Excerpted records ▸

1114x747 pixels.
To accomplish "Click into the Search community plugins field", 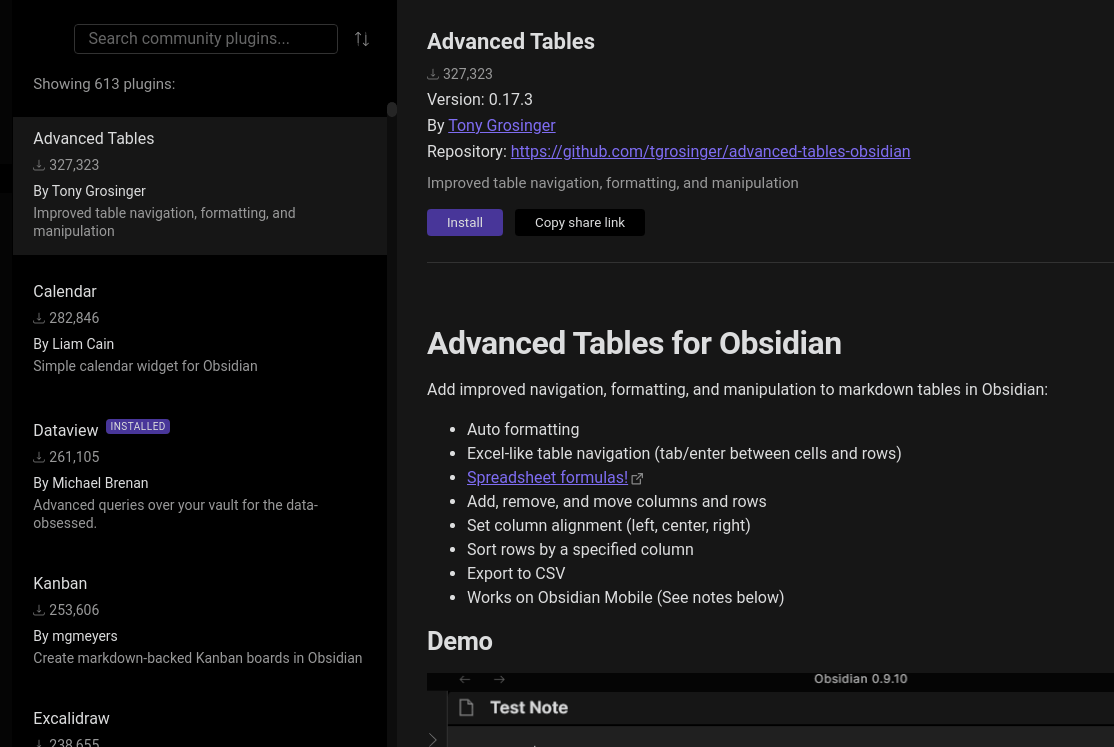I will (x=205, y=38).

---

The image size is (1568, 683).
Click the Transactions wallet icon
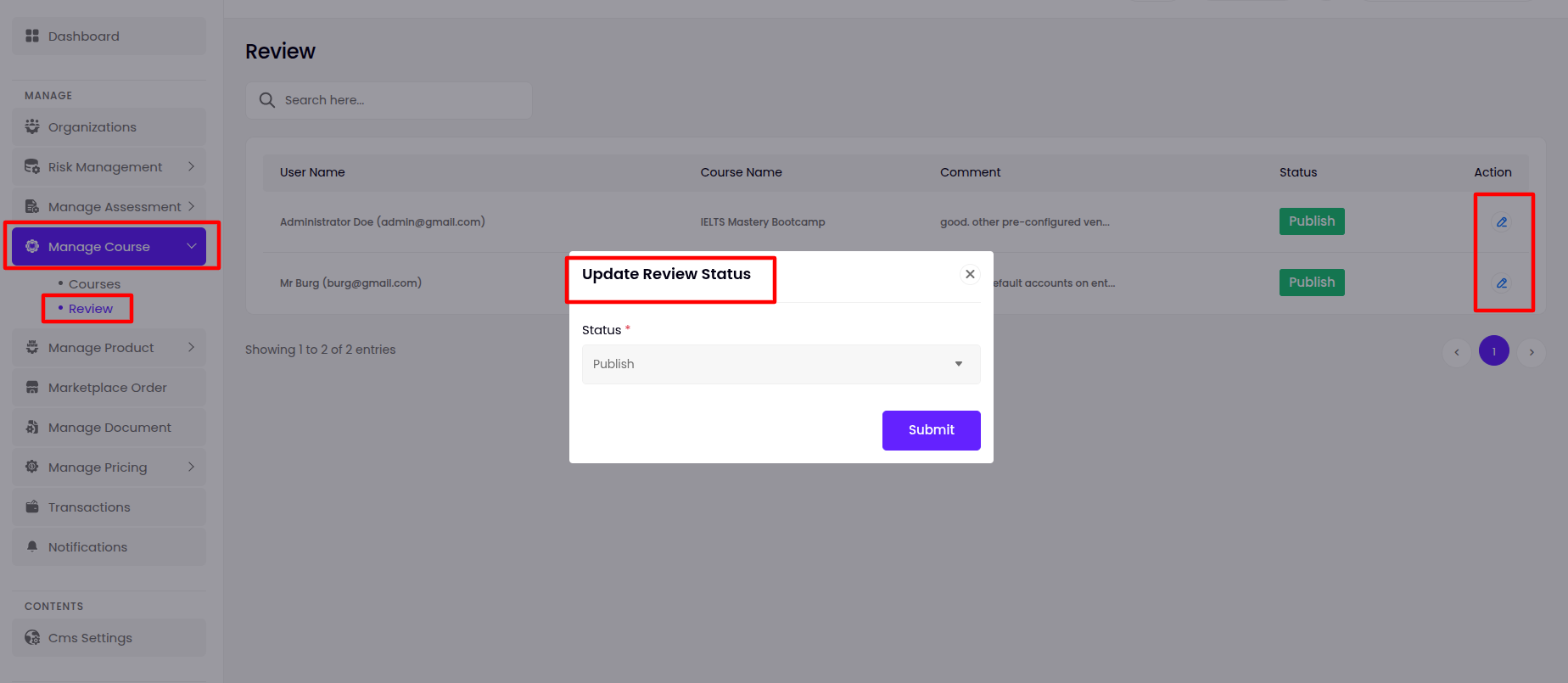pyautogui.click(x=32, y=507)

Problem description ▸ Please offset every coordinate in the answers by -79 and write out everything in the material from the line containing "The image size is (1568, 683)." down to the line containing "pyautogui.click(x=32, y=507)", both lines included, keeping the requests unchanged and leaving the pictures out.

Output below ▸
The image size is (1568, 683).
Click the Transactions wallet icon
pyautogui.click(x=-47, y=428)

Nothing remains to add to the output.